=== Stored data entries ===
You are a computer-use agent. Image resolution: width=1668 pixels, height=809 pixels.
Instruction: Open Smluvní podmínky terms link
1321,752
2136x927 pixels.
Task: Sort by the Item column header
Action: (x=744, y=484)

=== Assigned task ===
The data above needs retyping. Reproduce each line exactly.

=== Problem solution ===
You are a computer-use agent. Image resolution: width=1668 pixels, height=809 pixels.
Instruction: Open Smluvní podmínky terms link
1321,752
2136x927 pixels.
Task: Sort by the Item column header
Action: (x=744, y=484)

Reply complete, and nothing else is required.